Homograph Attacks: Invisible Characters Fooling Your Customers

What are Homograph Attacks?

Homograph attacks exploit characters from different alphabets that look identical to standard letters. The Cyrillic “а” looks exactly like the Latin “a” but is a completely different character. An attacker can register аpple.com (with Cyrillic а) instead of apple.com (with Latin a)—and most people can’t tell the difference.

How Lookalike Characters Work

Cyrillic Confusion

Many Cyrillic letters are visually identical to Latin letters:

• а (Cyrillic) vs a (Latin)
• е (Cyrillic) vs e (Latin)
• о (Cyrillic) vs o (Latin)
• р (Cyrillic) vs p (Latin)
• с (Cyrillic) vs c (Latin)

Unicode Variations

Unicode includes multiple versions of similar characters:

• Different letter widths
• Characters with invisible modifiers
• Greek letters that match Latin ones

Punycode Translation

Internationalized Domain Names (IDNs) use Punycode to convert non-ASCII characters. аpple.com (Cyrillic а) becomes xn--pple-43d.com in Punycode.
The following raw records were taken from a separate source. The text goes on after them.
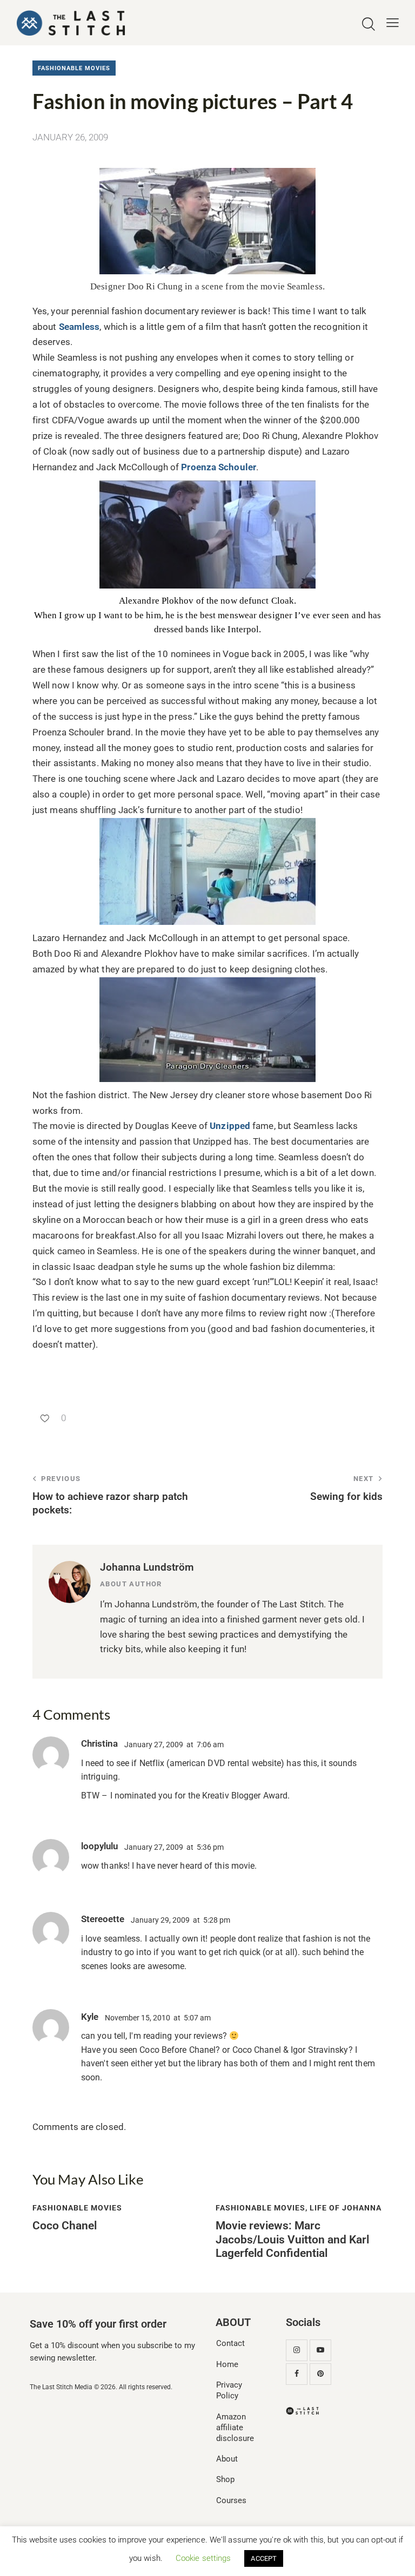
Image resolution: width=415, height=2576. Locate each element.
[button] (392, 23)
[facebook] (296, 2374)
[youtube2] (320, 2350)
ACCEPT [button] (264, 2558)
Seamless (79, 326)
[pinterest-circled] (320, 2374)
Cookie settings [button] (203, 2558)
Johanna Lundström (147, 1567)
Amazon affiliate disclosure (235, 2427)
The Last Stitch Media (61, 2387)
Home (227, 2364)
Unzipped (231, 1125)
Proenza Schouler (218, 467)
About (227, 2459)
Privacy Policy (229, 2390)
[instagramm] (296, 2350)
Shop (225, 2479)
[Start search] (368, 24)
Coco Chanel (64, 2225)
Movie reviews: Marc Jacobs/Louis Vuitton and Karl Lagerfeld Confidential (292, 2239)
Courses (231, 2500)
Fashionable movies (74, 68)
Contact (230, 2343)
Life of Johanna (345, 2207)
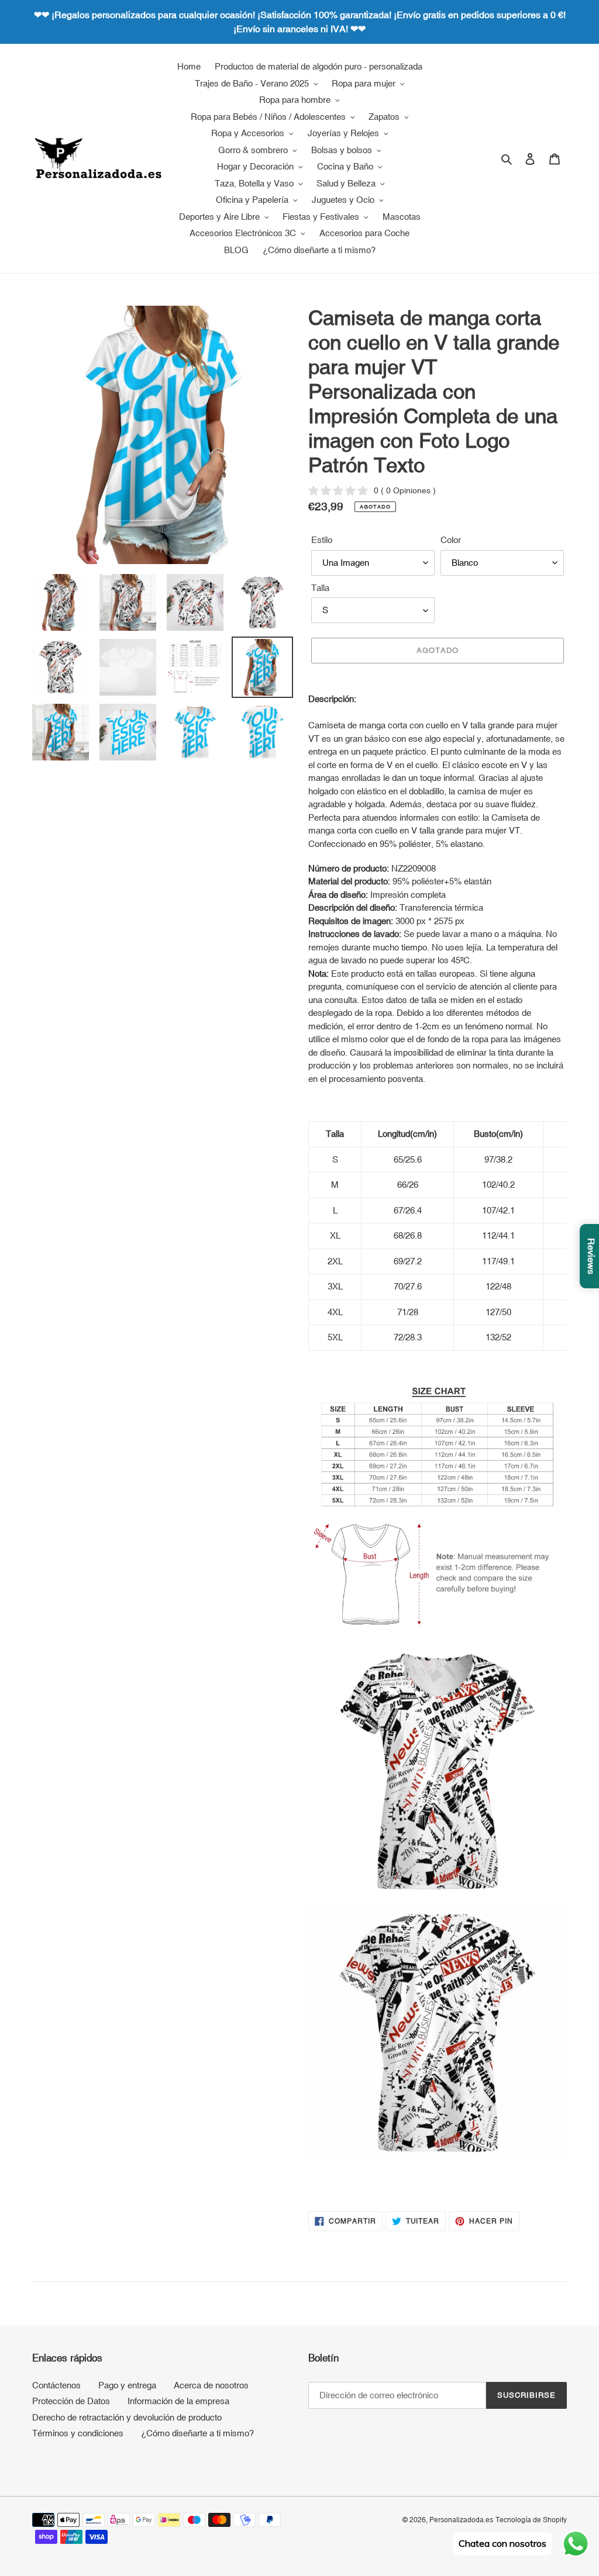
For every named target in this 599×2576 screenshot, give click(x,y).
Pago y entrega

The display shows the readable version, hiding the deception.

Why These Are Especially Dangerous for E-commerce

Homograph attacks are particularly effective against Shopify merchants because:

• Visual trust: Customers check the URL bar for security. A perfect-looking URL passes inspection.
• Payment intent: E-commerce customers are ready to enter payment information.
• Email links: Homograph URLs in emails are virtually impossible to detect without inspection.
• Mobile difficulty: Smaller screens make character inspection even harder.

A customer might receive a phishing email with a link to yоurstore.com (Cyrillic о) and have no way to tell it’s not your real domain.

Real-World Examples

• gооgle.com using Cyrillic о characters
• аmazon.com with a Cyrillic а
• applе.com with a Cyrillic е
• Bank and payment processor domains using mixed scripts

These domains load in browsers showing what looks like the legitimate URL.

Detection Methods

Manual Inspection

Copy the URL and paste it into a plain text editor. Homograph characters often display differently when the font changes.

Browser Protections

Modern browsers may:

• Show Punycode instead of the display character
• Display warnings for mixed-script domains
• Block known homograph domains

However, browser protections aren’t comprehensive—attackers continuously find new approaches.

Domain Monitoring

Automated scanning for domains that visually match your brand catches homograph registrations.

Browser Protections and Their Limits

Browsers have implemented various defenses:

• Chrome: Shows Punycode for suspicious mixed-script domains
• Firefox: Displays IDN as Punycode by default for some TLDs
• Safari: Uses various heuristics to detect spoofing

But limitations exist:

• Same-script homographs still display normally
• Protections vary by browser version
• New homograph techniques emerge regularly
• Many users ignore or don’t notice warnings

How Recon Helps

Recon protects your Shopify store from homograph attacks by:

• Scanning for domain registrations using lookalike characters
• Monitoring Cyrillic and Unicode variants of your brand
• Alerting you when potential homograph domains are registered
• Providing takedown guidance for infringing domains

FAQ

Q: Can I register homograph versions of my own domain defensively?

A: Some registries restrict mixed-script registrations, making defensive registration impossible. Where allowed, registering obvious variants adds protection, but the number of possible combinations is vast.

Q: How do I know if a customer was targeted by a homograph attack?

A: Customers may report receiving emails or seeing ads with “your” domain that led to a different site. Check the URL they visited—if it looks like yours but isn’t, it’s likely a homograph.

Q: Are homograph attacks common?

A: They’re less common than typosquatting because they require more sophistication, but they’re particularly dangerous because they’re nearly impossible for humans to detect visually.